* _Complete the following_:
(a) Decide whether each statement agrees with the review of the play Liberation: (i) the Broadway engagement played at the James Earl Jones Theatre; (ii) the play presents the women's group as instantly enlightened; (iii) the play's central timeline is set in 1970s Ohio. For each statement, answer yes or no and quote the deciding words of the review.
(b) Reproduce the passage of the review of the play Liberation from "Why Liberation speaks" up to and including "in 1970s Ohio.".

* _Text segment_:
'''
Why Liberation speaks volumes

At the center is an elegantly theatrical idea: the past is not a flashback, it is a room you can walk into, rearrange, and accidentally lie to yourself inside. Lizzie’s daughter steps into her mother’s memory and tries to understand what happened, not just to the movement, but to the women who carried it.  That framing is why the play lands. It is not simply “Look at what feminists fought for.” It is “Look at what they wanted, what they compromised, what they did not know how to name yet, and what they handed down anyway.” It is also why the show feels urgent in 2026, even though its central timeline lives in 1970s Ohio.

Liberation
Production Image of Liberation (Joan Marcus).

The other reason it works is that the production does not let the audience sit above the material. The play keeps implicating the viewer, especially anyone who has ever said, “We already did that,” about rights, equality, and progress. The push and pull between idealism and reality is not treated as a historical artifact. It is treated as a pattern. This Broadway engagement played at the James Earl Jones Theatre, with previews beginning October 8, 2025, and it ran through February 1, 2026.  That timeline matters because it means this is not a museum piece that arrived and left quietly. It was programmed and received as a current moment play.

Six women, a basement gym, and the questions that do not die

It is 1970s Ohio. Lizzie gathers a group of women for what becomes a consciousness-raising-style meeting space, a place to talk honestly about their lives, their bodies, their work, their marriages, their fears, their ambitions, and the word “freedom,” which looks different depending on who is saying it. Fifty years later, Lizzie’s daughter steps into that memory and tries to understand where things shifted, where solidarity held, where it fractured, and what the movement gave her mother and took from her mother.

The play’s great move is that it does not romanticize the group as instantly enlightened. It shows the awkward beginnings, the grand statements, the petty disagreements, the gaps in empathy, and the different kinds of risk each woman is able or willing to take. It also shows how quickly “politics” becomes personal when the world is legislating your options.

This is an ensemble piece in the most satisfying way, because every character brings a different version of liberation to the table, and the friction between those versions becomes the drama.

Liberation 2
Production Image of Liberation (Joan Marcus).
'''
* _Provided material_:
'''
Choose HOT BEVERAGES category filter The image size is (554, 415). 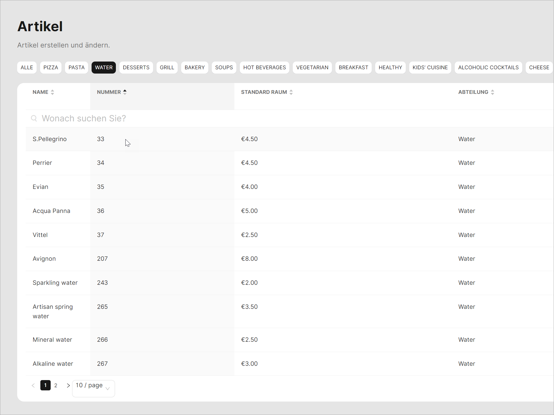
'''
* _Expected answers_:
(a)
(i) Yes: "This Broadway engagement played at the James Earl Jones Theatre"
(ii) No: "it does not romanticize the group as instantly enlightened"
(iii) Yes: "its central timeline lives in 1970s Ohio"

(b)
Why Liberation speaks volumes

At the center is an elegantly theatrical idea: the past is not a flashback, it is a room you can walk into, rearrange, and accidentally lie to yourself inside. Lizzie’s daughter steps into her mother’s memory and tries to understand what happened, not just to the movement, but to the women who carried it.  That framing is why the play lands. It is not simply “Look at what feminists fought for.” It is “Look at what they wanted, what they compromised, what they did not know how to name yet, and what they handed down anyway.” It is also why the show feels urgent in 2026, even though its central timeline lives in 1970s Ohio.